▶ _Exercise brief_
Rewrite the data below as a two-column CSV headed term and position, one row per line, with each value in its own quoted field and any line breaks turned into spaces. Include only the stretch from the line containing "practice (256, 161)" through the line containing "charged (218, 1124)".
--- Begin Records ---
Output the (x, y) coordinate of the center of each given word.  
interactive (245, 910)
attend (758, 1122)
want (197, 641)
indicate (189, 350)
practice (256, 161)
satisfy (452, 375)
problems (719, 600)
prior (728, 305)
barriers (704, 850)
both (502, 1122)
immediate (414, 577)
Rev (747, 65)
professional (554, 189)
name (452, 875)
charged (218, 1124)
--- End Records ---
--- Begin Records ---
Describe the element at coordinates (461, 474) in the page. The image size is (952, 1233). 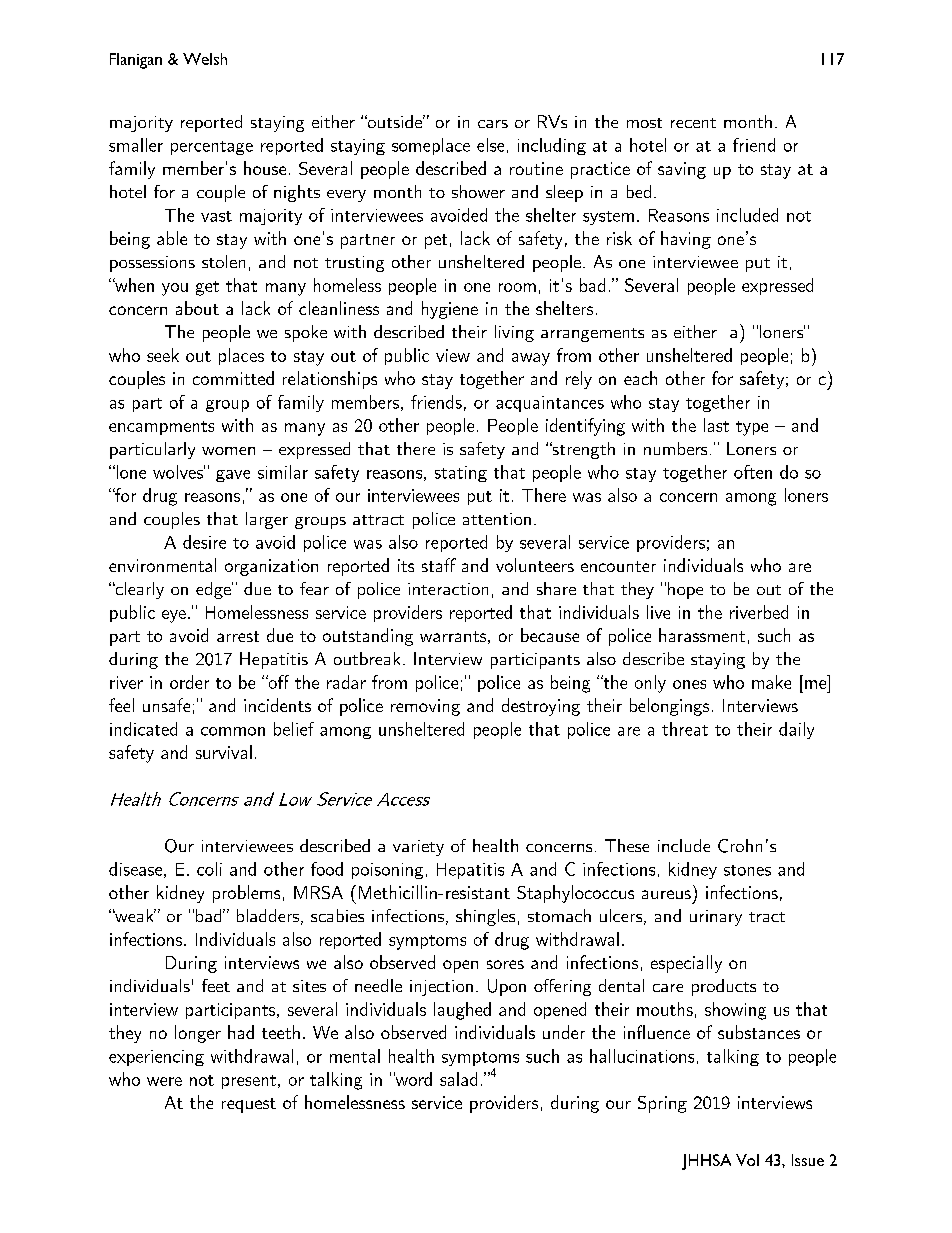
--- End Records ---
▶ _Worked solution_
term,position
"practice","(256, 161)"
"satisfy","(452, 375)"
"problems","(719, 600)"
"prior","(728, 305)"
"barriers","(704, 850)"
"both","(502, 1122)"
"immediate","(414, 577)"
"Rev","(747, 65)"
"professional","(554, 189)"
"name","(452, 875)"
"charged","(218, 1124)"